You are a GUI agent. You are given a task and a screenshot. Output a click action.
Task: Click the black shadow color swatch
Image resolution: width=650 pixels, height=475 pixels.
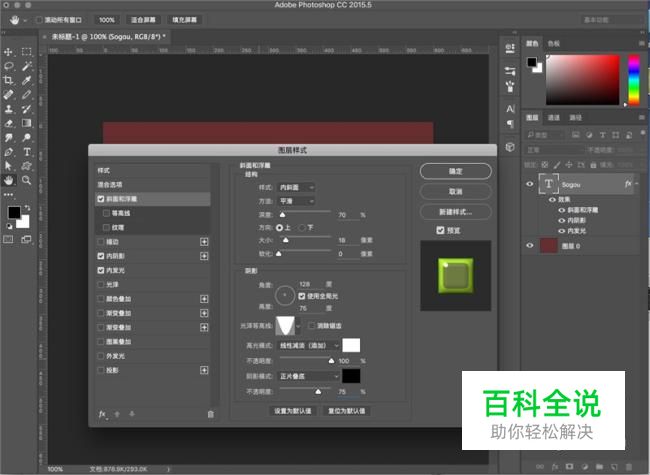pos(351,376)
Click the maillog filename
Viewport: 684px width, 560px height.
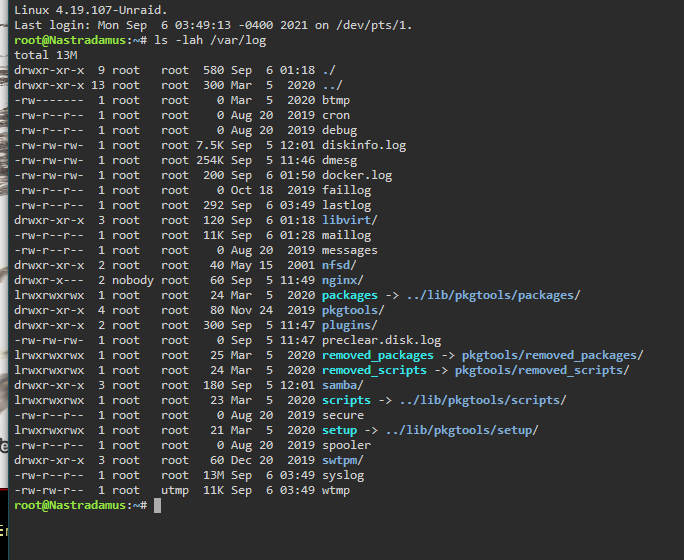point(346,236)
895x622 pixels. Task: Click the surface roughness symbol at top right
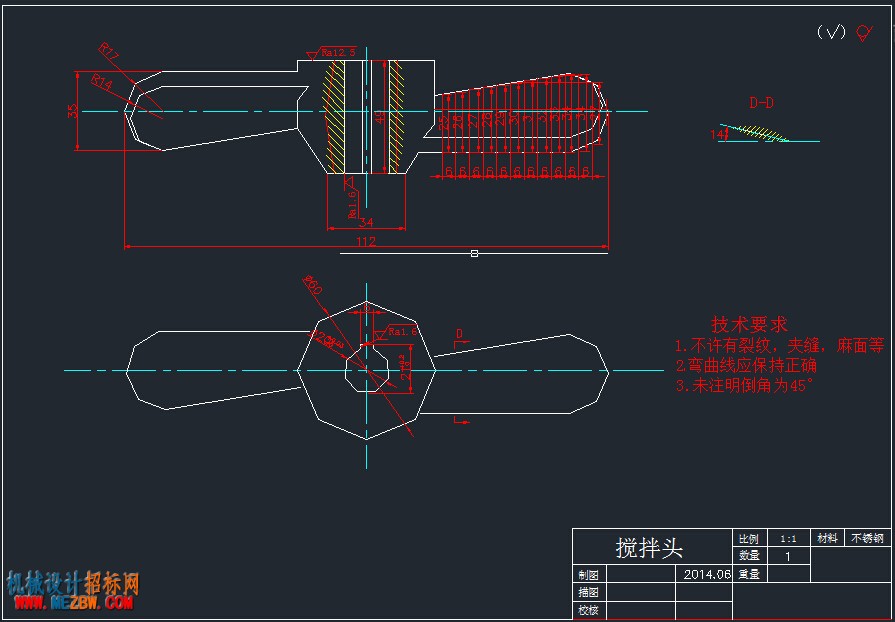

...

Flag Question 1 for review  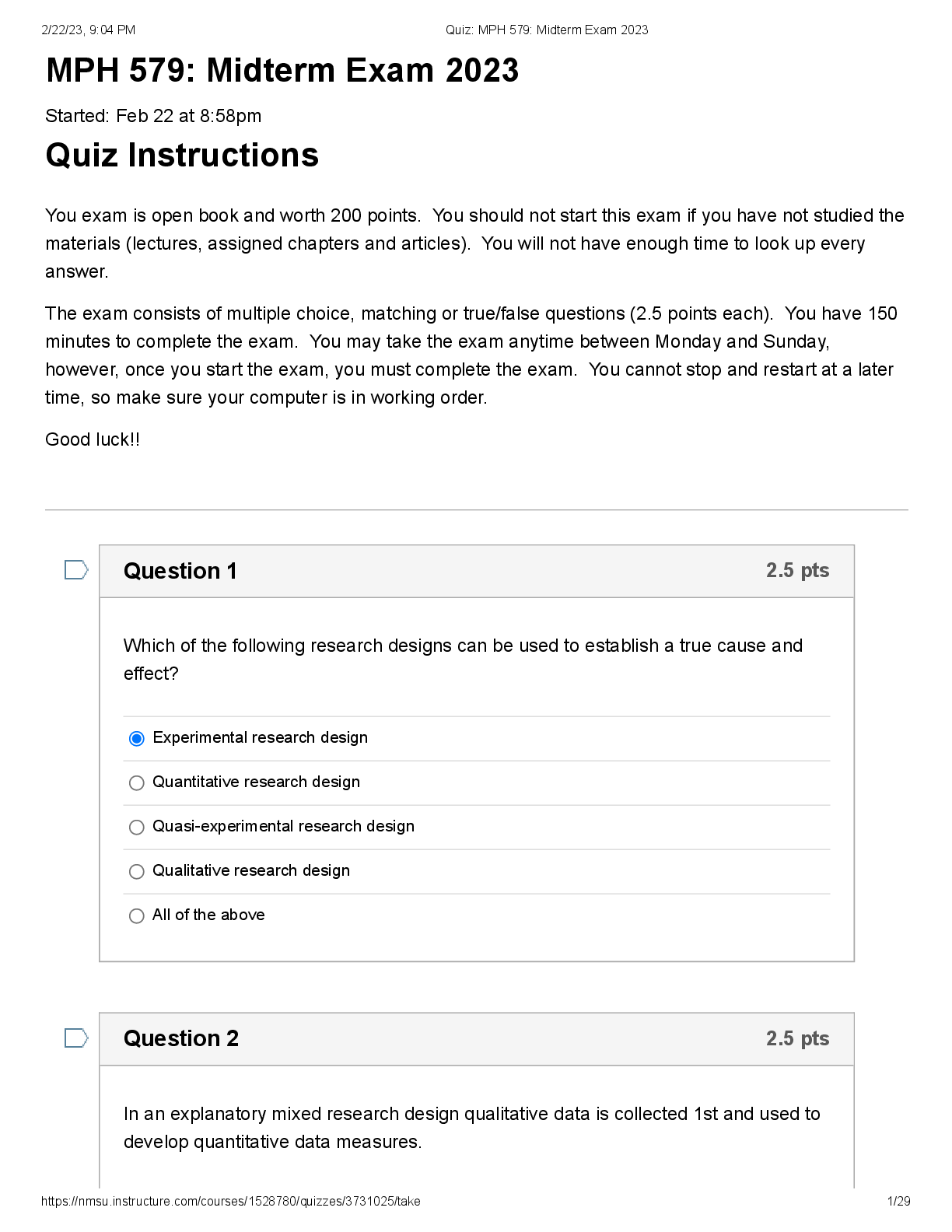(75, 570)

■ PROBLEM STATEMENT
In the entries above, find the line containing "Task: Click the black shadow color swatch" and the line containing "895x622 pixels. Task: Click"; give again exactly those two lines and every line between them, minus the pictures.

■ ANSWER TO THIS TASK
Task: Click the black shadow color swatch
Image resolution: width=650 pixels, height=475 pixels.
pos(351,376)
Click the maillog filename
Viewport: 684px width, 560px height.
point(346,236)
895x622 pixels. Task: Click the surface roughness symbol at top right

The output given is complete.